Cada país serio tiene su brazo de ciberinteligencia. Conocerlos ayuda a entender el tablero global de la ciberseguridad — y a inspirarte.
En Estados Unidos, la NSA (señales y ciber) y el US Cyber Command (militar) marcan el paso mundial. En el Reino Unido, el GCHQ cumple un papel equivalente al de la NSA, con el NCSC (National Cyber Security Centre) como su cara pública de defensa. En Israel, la célebre Unit 8200 del ejército es famosa por su nivel técnico y por ser cantera de buena parte del ecosistema mundial de ciberseguridad y startups. Otros países —Alemania, Francia, y por supuesto potencias como China o Rusia— cuentan con sus propias organizaciones de referencia.

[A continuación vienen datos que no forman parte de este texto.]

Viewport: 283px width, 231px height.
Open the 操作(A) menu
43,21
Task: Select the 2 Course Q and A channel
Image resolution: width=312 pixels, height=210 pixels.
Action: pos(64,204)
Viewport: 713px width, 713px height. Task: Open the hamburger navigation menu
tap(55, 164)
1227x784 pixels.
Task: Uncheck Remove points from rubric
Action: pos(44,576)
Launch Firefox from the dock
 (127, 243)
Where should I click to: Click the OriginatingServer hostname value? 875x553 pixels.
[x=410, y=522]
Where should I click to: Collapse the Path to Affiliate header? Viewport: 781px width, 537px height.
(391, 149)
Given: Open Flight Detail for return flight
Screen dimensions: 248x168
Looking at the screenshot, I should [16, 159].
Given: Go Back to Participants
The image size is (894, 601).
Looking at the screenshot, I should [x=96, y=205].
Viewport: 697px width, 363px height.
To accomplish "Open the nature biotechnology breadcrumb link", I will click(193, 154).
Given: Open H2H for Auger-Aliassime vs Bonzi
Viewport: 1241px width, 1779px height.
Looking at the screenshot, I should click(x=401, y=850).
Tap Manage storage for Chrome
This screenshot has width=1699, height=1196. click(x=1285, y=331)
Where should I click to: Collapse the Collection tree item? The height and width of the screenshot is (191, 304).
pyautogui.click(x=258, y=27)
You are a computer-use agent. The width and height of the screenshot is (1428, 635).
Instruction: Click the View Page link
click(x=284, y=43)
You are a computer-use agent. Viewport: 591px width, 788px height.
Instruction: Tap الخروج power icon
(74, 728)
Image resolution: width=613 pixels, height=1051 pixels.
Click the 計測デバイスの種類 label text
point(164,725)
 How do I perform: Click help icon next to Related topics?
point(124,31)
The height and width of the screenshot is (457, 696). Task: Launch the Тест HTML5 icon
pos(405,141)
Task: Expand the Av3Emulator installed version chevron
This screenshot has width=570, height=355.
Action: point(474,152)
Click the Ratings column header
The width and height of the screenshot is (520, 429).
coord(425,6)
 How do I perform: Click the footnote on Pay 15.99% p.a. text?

¿Qué tienen en común? Trabajan en las mismas grandes áreas (a alto nivel y de dominio público): ciberdefensa de sus sistemas críticos, inteligencia de señales, ciberexploración y, en algunos casos, operaciones ofensivas. Y comparten una regla: reclutan, salvo excepciones, entre sus propios ciudadanos y con procesos de habilitación de seguridad estrictos.
La lección para quien empieza en España no es fijarse en la agencia extranjera de moda, sino entender que el nivel técnico que exigen es el mismo que puedes construir tú, y que tu camino pasa por los organismos españoles. La ciberseguridad es global; las carreras, casi siempre, nacionales.